President Republic of Indonesia Joko Widodo – known domestically as Jokowi – recently stated that Indonesia intends to join the Trans-Pacific Partnership (TPP) Agreement.
The TPP is between 12 countries (United States, Canada, Mexico, Japan, Vietnam, Singapore, Brunei, Malaysia, Australia, New Zealand, Peru and Chile) bordering the Pacific Ocean, and is being considered as the biggest trade deal the world has seen with trade rules covering nearly 40 percent of the world economy and a collective population of about 800 million. This represents $28.5 trillion in combined gross domestic product of the 12 trade-pact countries.
The benefits of joining
For Indonesian consumers, TPP provides a mechanism for the release of trade barriers providing consumers with access to better quality products at less cost.
For industry, TPP provides an opportunity to open up export markets for Indonesian products to TPP member countries, especially the U.S., Canada, Japan and Australia.

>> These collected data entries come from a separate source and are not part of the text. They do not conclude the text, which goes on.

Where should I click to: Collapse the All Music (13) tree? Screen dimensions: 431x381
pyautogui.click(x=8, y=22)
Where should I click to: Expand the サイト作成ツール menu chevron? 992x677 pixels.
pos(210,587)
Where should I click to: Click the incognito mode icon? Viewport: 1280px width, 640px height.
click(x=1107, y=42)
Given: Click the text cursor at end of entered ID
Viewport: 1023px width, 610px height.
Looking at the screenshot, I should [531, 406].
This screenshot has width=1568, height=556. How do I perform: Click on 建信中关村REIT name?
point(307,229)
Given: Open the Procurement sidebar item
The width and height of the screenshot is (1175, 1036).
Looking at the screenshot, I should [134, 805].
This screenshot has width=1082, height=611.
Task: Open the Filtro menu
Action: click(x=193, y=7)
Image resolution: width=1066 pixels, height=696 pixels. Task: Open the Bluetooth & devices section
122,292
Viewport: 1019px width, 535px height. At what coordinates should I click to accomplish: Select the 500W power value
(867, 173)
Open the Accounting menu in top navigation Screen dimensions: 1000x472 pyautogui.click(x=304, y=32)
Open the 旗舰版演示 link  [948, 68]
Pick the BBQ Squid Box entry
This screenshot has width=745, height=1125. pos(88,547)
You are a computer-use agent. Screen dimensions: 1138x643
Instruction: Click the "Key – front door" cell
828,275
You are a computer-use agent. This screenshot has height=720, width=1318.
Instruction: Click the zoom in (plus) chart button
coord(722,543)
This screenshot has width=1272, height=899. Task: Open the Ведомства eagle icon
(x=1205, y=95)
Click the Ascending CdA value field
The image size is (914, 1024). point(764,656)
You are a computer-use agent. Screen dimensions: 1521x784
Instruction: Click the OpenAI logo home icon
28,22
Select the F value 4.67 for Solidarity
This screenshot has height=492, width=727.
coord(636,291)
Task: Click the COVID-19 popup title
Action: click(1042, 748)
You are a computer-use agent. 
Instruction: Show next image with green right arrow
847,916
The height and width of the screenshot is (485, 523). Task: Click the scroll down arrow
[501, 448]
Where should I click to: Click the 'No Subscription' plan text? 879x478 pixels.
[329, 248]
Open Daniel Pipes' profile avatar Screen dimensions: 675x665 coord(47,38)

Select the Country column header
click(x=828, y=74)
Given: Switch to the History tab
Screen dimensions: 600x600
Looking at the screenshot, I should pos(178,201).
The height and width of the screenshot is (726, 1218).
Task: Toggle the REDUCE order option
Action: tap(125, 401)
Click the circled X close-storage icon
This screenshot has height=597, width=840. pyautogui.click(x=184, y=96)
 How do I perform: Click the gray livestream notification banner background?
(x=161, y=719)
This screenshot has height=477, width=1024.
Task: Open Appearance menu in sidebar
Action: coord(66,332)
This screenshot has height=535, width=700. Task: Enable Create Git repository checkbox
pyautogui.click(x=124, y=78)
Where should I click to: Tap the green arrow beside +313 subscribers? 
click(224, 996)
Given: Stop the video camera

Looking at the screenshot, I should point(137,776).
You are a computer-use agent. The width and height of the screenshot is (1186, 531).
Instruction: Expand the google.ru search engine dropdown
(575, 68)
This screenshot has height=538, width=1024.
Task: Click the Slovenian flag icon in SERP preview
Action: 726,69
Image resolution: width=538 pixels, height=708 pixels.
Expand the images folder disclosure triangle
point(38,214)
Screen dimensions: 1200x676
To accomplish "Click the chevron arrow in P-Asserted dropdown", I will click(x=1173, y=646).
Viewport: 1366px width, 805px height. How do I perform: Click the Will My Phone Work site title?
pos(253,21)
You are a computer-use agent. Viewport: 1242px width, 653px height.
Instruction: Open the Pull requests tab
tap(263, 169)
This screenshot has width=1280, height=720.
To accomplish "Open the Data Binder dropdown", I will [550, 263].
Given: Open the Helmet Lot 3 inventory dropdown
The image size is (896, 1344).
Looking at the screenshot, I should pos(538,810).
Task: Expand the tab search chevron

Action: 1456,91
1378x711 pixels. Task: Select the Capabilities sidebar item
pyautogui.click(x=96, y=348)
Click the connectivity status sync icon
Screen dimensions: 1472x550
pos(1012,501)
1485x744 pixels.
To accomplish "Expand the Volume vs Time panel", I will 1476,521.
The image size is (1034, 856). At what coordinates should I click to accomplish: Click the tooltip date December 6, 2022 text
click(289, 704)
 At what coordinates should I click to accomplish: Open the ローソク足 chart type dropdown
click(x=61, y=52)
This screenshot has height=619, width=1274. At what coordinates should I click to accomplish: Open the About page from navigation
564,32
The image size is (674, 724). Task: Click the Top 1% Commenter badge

Today, leading Indonesian products are still affected by high import duties. Footwear manufacturers, for example, have to pay import duties of up to 30 percent to enter the U.S. market. The TPP promises a much lower tariff giving Indonesia the opportunity to take product market share from China.
Indonesia versus Vietnam
Indonesia currently competes with Vietnam in the U.S. market. Vietnam has had a Free Trade Agreement with the U.S. in place since 2001. By joining the TPP, Vietnam is expected to be in a better position to market its products in the U.S.
In the textiles and textile products business, Indonesia began exporting globally in 1984 but in the last 5 years has noted a heavy decline and stagnation with only a 2-3 percent increase. Indonesia textile exports this year are estimated to be only US $12.9 billion. In contrast, Vietnamese textile exports are approaching US $25 billion.
In addition, the TPP will open up investment into Indonesian industrial sectors to market to Asia-Pacific countries, especially from the U.S. The hope is that foreign investors will make Indonesia a production base to take manufactured goods into TPP member countries.
There are significant challenges faced by the government in joining the TPP.
The Indonesian economy will become more liberal with economic activities run by the private rather than state-owned, sector.
Indonesia has a population of around 250 million and will become an attractive target market for TPP member countries with a subsequent detrimental impact on Indonesia’s domestic manufacturing base.
To compete, Indonesia’s domestic products will need to improve in quality making them more attractive to overseas markets.
To accomplish this, Indonesia will have to follow all the TPP rules that have been set including the elimination of the negative investment list and privilege for the state owned enterprises. Jokowi’s government currently provides many opportunities and privileges for developing state-owned enterprises.
The Indonesian government is currently conducting a study and strategy review before declaring whether to join the TPP or not. It will take at least 2-3 years for the government to reach this decision.
The timing may not be an issue for Indonesia since the other 12 participating countries will be working through the logistics of the agreement before approval in their respective countries.
Most watching developments believe that if Indonesia is to prevent the erosion in competitiveness of its products, it must join the TPP.